[Entries on where the items appear]
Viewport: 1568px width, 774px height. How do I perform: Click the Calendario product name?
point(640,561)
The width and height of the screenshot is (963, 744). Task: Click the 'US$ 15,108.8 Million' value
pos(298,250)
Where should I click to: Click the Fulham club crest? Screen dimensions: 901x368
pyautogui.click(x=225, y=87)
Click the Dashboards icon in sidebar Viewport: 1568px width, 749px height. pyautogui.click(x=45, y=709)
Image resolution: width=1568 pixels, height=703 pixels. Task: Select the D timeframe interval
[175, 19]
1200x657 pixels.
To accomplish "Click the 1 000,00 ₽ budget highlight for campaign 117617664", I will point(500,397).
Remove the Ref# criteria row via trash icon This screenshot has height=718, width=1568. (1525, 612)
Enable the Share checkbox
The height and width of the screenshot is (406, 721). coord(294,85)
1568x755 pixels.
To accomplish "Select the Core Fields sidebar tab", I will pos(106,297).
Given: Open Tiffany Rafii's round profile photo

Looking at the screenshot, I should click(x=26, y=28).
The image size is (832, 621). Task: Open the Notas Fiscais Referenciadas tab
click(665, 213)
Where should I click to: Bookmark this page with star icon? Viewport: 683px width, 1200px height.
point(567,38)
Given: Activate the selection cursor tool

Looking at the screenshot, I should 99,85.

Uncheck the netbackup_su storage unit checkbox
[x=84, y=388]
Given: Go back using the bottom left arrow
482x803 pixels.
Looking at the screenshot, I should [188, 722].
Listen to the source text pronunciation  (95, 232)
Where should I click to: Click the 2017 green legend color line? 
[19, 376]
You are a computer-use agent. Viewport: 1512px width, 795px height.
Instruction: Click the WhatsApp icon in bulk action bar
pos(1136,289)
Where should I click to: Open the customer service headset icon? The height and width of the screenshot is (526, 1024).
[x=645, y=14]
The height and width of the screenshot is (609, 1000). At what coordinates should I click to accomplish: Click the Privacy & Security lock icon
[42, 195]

■ **What the task asks**:
Copy the part of the items that opens with the line containing "Where should I click to: Bookmark" and runs through the last of the items, keeping every line as it stands.

■ **Result of this task**:
Where should I click to: Bookmark this page with star icon? Viewport: 683px width, 1200px height.
point(567,38)
Given: Activate the selection cursor tool

Looking at the screenshot, I should 99,85.

Uncheck the netbackup_su storage unit checkbox
[x=84, y=388]
Given: Go back using the bottom left arrow
482x803 pixels.
Looking at the screenshot, I should [188, 722].
Listen to the source text pronunciation  (95, 232)
Where should I click to: Click the 2017 green legend color line? 
[19, 376]
You are a computer-use agent. Viewport: 1512px width, 795px height.
Instruction: Click the WhatsApp icon in bulk action bar
pos(1136,289)
Where should I click to: Open the customer service headset icon? The height and width of the screenshot is (526, 1024).
[x=645, y=14]
The height and width of the screenshot is (609, 1000). At what coordinates should I click to accomplish: Click the Privacy & Security lock icon
[42, 195]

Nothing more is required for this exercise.